Conservative leader David Cameron has joined environmental campaigners in calling for a law on climate change to be promised in the next Queen's speech.
Mr Cameron has stated a policy of 'binding' emission targets
In a letter to Tony Blair, green groups are pressing for legislation that would set targets for 3% annual cuts in greenhouse gases across the UK economy.
Friends of the Earth say the measure should have cross-party support and the Lib Dems have also signed the letter.
The government says the important point is how to meet existing targets.
Mr Cameron's move comes a day after a demonstration at Britain's largest coal-fired power station, Drax, in North Yorkshire.
'Day of action'
The UK is unlikely to meet its target of reducing CO2 emissions by 20% by 2010, but could reach a cut of 15-18% by then, said a government report earlier this year.
The government set the goal of cutting carbon dioxide emissions by 20% from 1990 levels by 2010 when it came to power in 1997.
At a news conference in Devon with Friends of the Earth director Tony Juniper, Mr Cameron said climate change was the biggest challenge facing the world and politicians had to work together.
Binding targets on cutting carbon emissions every year from now until 2050 would take that issue out of politics he argued.
"Then you can really ask politicians what are you going to do to achieve those targets," he said.
Mr Cameron said the bill would also set up a carbon audit office, with experts advising on progress on meeting the targets.
"Tony Blair often talks about wanting to have a legacy, he's introduced dozens of Bills, hundreds of Bills since being prime minister, many of them already forgotten," added Mr Cameron.
"This would be a bill that will be remembered long after he's gone, long after I've gone."
Just in time?
Mr Juniper said 380 MPs were backing the calls for the climate change bill.
"It's about setting out a framework that can help the country to do what's necessary to reduce emissions that are causing global warming, and to do it on a timescale that's going to avoid the worst effects of climate change," he said.
Carbon emissions from Drax prompted a 'mass' protest
"We still have time - just about - to do this, but we need to act immediately."
Friends of the Earth says it is endorsing Mr Cameron's stance as it was the same as theirs.
The Lib Dem environment spokesman, Chris Huhne, said a climate change bill would be useful.

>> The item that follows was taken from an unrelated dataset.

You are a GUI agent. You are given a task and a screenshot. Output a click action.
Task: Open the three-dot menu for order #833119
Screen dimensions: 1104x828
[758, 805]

"It would set a legally binding target forcing both the Tory and Labour parties to come forward with concrete measures to reduce harmful emissions, as the Liberal Democrats have done," he said.
Environment Secretary David Miliband said the government was taking action at home and abroad against global warming.
"We welcome a wider debate on how we can make further progress but we need to focus on the means of achieving it, not on setting additional targets," he said.
Mr Miliband said the UK would be cutting its allocation for the second part of the European Union's emissions trading scheme by eight million tonnes of carbon a year from 2008.
"The recent energy review set out ambitious proposals to get us on course to achieve real progress in emissions reductions and will deliver 19 to 25 million tonnes of carbon savings by 2020," added Mr Miliband.